I have LibreOffice at home. At work I am forced to use MS office 365. Its awful and breaks with every update… Wish my workplace could move off but it’s impossible.
While I think they should decouple from Microsoft / US tech giants, I don’t think there’s a realistic hope in hell of it happening. This is why they have that ‘easily or affordably’ caveat in the announcement. They say they’ll leave it to govt agencies to figure out if its easy / affordable to do.
So somewhere like BC’s Financial Services Authority (the gov agency that oversees provincial credit unions, realtors, insurance companies), which stuck all of their stuff into Microsoft’s Cloud, and retains a skeleton crew in terms of IT support staff (part of their public RFP for sticking things in the cloud, was admitting that fact)… will simply say it’s too difficult and/or costly to decouple from their perspective. And they’ll leave all that government regulatory stuff exposed to the US and the risk of services being cut off summarily as part of trade deterioration / extortion. It’s grimly entertaining to acknowledge that our own government regulators are so dependant on the USA’s services, that they can’t function without them: it lends credence to the crap Trump says, frankly. He could practically ‘turn off’ our financial regulators by forcing Microsoft to deny service.

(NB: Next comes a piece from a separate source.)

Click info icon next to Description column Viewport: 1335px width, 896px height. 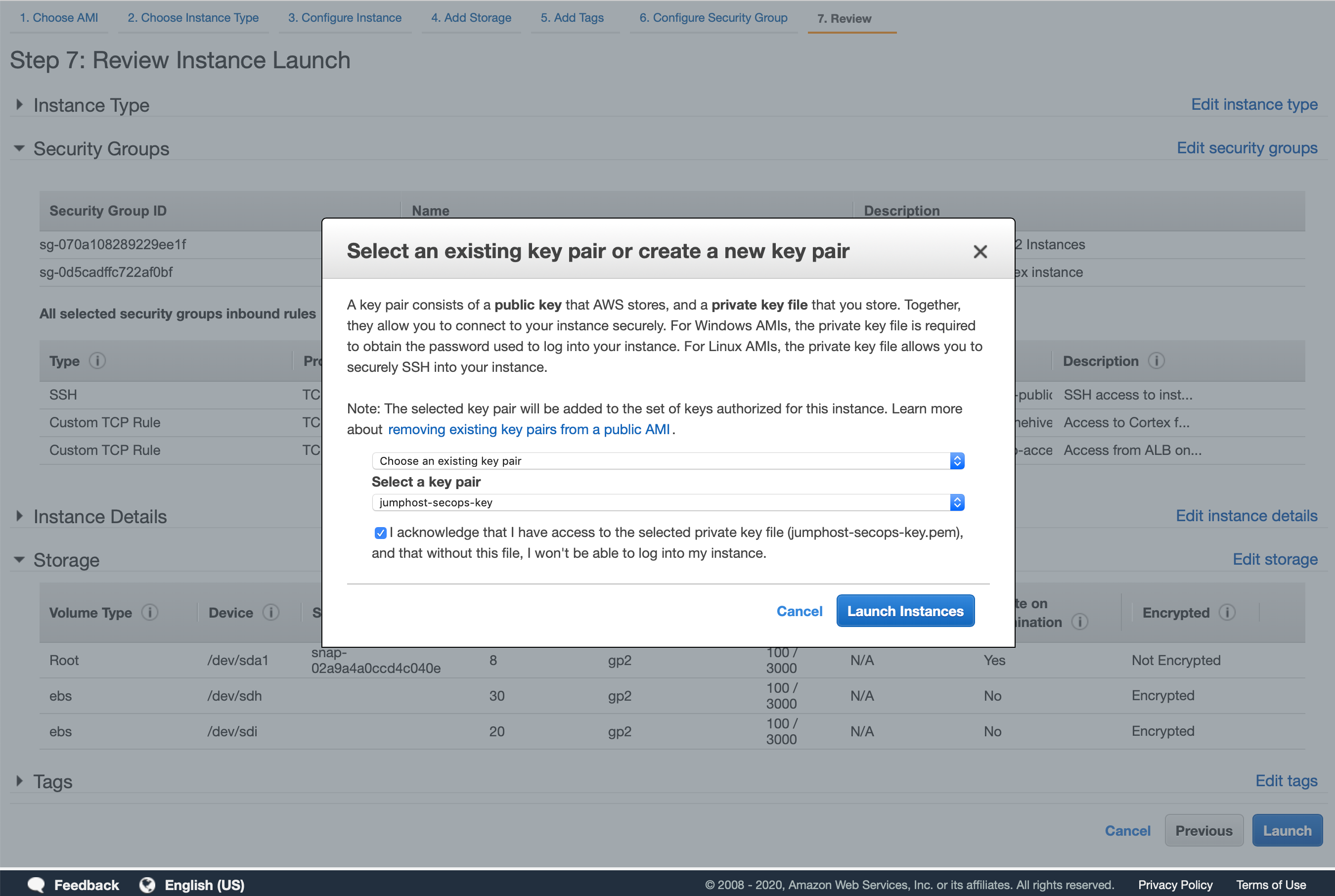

I’m pretty confident the government isn’t “that” serious about any of this stuff. I’ve written to both my provincial and federal reps asking specifically about whether Microsoft / Tech-giant type subscriptions would be on the cutting board, and none of them want to commit to anything. They’ll openly rip up any Elon contract though, because those are in fashion / a more obvious supporter of the stuff goin on down south – and its a lot simpler to ‘not build’ something, than it is to alter existing stuff.
“Ten per cent is fine on a magazine subscription, but 10 per cent on a billion-dollar project is not,” he said.
“Taxing poor people is OK, taxing rich people isn’t.”
But this is for government funded projects so it’s everyone’s funding in general? I get the sentiment fully but Eby seems like he’d rather tax rich people over poor people (from an Ontarian perspective)
He does sound like that sometimes but other times not.
BC’s NDP is a much different creature than either the federal or provincial NDP elsewhere in Canada.